As O.J. Simpson's birthday hour approaches, the foremost wish he hopes comes true is that the judge will grant him bail and he'll be able to leave the Lovelock jail where he has been cooling his heels since being found guilty last year.
From the Las Vegas Sun:
Today is O.J. Simpson’s birthday and if he gets his wish, the Juice may soon be on the loose.
The former football star is in lock-up in Lovelock following his conviction on 12 charges stemming from a September 2007 run-in with two memorabilia dealers in a Palace Station hotel room.
He was sentenced on Oct. 3 to a maximum 33 years in prison with no chance of parole for nine years.
The Heisman Trophy winner and his co-accused, Clarence “C.J.” Stewart, were convicted on all counts stemming from the now-famous incident, including two counts of kidnapping, robbery, and assault with use of a deadly weapon.

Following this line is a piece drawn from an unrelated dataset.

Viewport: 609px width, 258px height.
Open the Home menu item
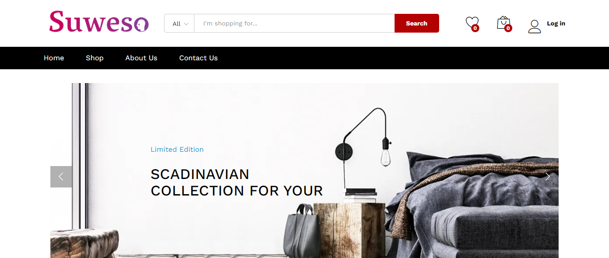[54, 58]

Simpson’s longtime attorney Yale Galanter previously said an appeal was his client’s “only hope.”
Galanter and Simpson’s other lawyer, Malcolm LaVergne, will soon ask the Nevada Supreme Court to grant the embattled NFL great bail while they seek an appeal.
A three-justice panel will hear oral arguments Aug. 3 in a Las Vegas courtroom.
LaVergne said bail would be a great belated 62nd birthday gift for his client.
“He’s very excited that there’s going to be a hearing, that’s a good birthday present for him,” LaVergne said.
While LaVergne did not represent Simpson during his three-week trial last fall, he joined Simpson’s legal team in May when he replaced outgoing attorney Gabe Grasso.
There will be no candles on the cake today for the former All-Pro running back.
“The Nevada prison system does not have protocol for birthdays,” LaVergne said.
The attorney also said he did not know what plans, if any, the fallen football hero had for today or if he was expecting any visitors.
“There’s a limited list of people who can go visit him,” he said, “(and) that’s all confidential.”
LaVergne hasn’t spoken to Simpson in a while but said his client has been a “model” prisoner while serving his sentence and has adjusted reasonably well to life behind bars.
“He’s doing well,” LaVergne said. “He has to be secluded in prison because of who he is. He’s doing as well as he possibly can for someone who’s confined.”
LaVergne is hopeful that the panel will agree that Simpson is not a flight risk or public danger, and will grant him bail next month.
Still, he called the possibility of Simpson being released the day of the hearing “a highly unlikely scenario.”
“Nothing will happen that day,” he said, explaining that even if bail is granted, terms and conditions will have to be set, then satisfied before Simpson is released.
Such possible conditions could include remaining in Nevada and checking-in with a probation officer, among others, according to LaVergne.
The defense attorney expects the panel to take a few days before they make up their minds and, if successful, to have Simpson released “a few weeks down the road.”
Only after that happens will Simpson be able to throw himself a belated birthday party.
Until then, however, LaVergne said “He’s got bigger things on his mind than his birthday.”